The durian is believed to be native to Borneo and Sumatra. It is a tropical lowland fruit and found wild or semi-wild in South Tenasserim, Lower Burma and around villages peninsular Malaya and is commonly cultivated along roads or in orchard. Although it is planted on a small scale, commercial production is mostly in Thailand, Malaysia, Indonesia, Philippines and Vietnam. The durian tree, reaching 27- 40 m in height in tropical forests, is usually erect with short, straight, rough, peeling trunk to 1.2 m in diameter and irregular dense or open crown of rough branches. Its leaves are oval or lance-head-shaped and arranged alternately. The upper surface is smooth and glossy.

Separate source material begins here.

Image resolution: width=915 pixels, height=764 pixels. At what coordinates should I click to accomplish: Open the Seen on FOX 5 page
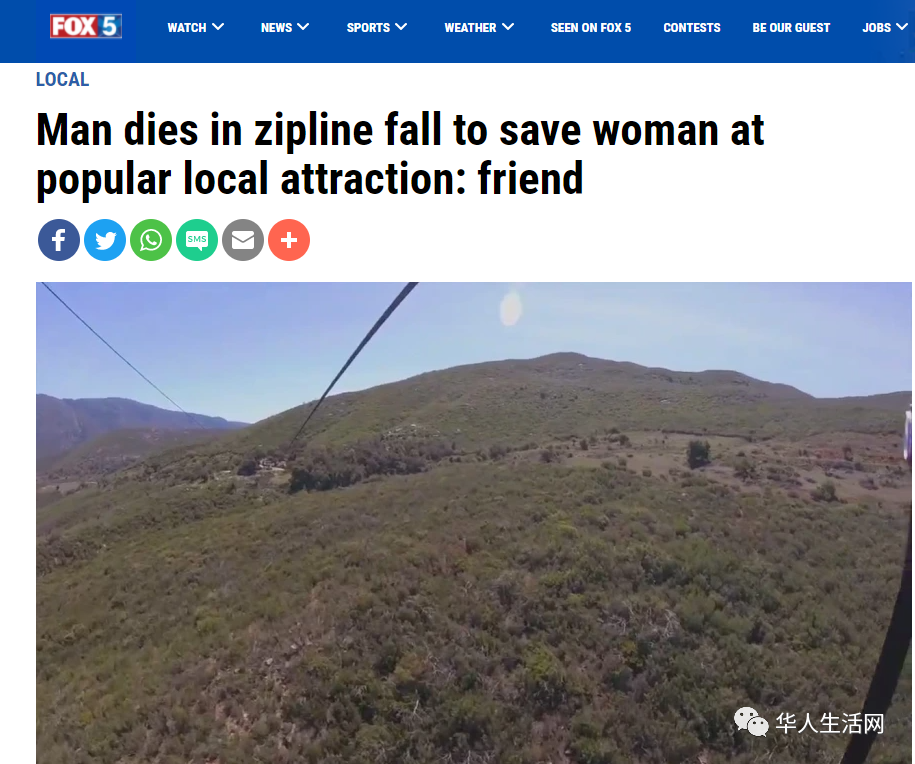[591, 27]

The lower part is covered with scales and hairs. Flowers are perfect, whitish, with a strong odor, cauliflorous (produced directly on large branches), clusters of 3-30, blooming at night and primarily pollinated by bats. The fruit is green to brown in color, pendulous, round to oblong in shape and is completely covered with strong sharp thorns. It is a capsule which splits into five parts when ripe, and each segment contains brown seeds covered with a thick, firm, and creamy-yellow pulp with an overpowering aroma. Because of this, the durian is known as “king of fruits”.

2. SCIENTIFIC CLASSIFICATION
Kingdom: Plantae
Order: Malvales
Family: Malvaceae
Genus: Durio

3. CLIMATE AND SOIL SUITABILITY

4.1. Climate
Being a tropical fruit, the durian thrives well in a humid climate. Warm and...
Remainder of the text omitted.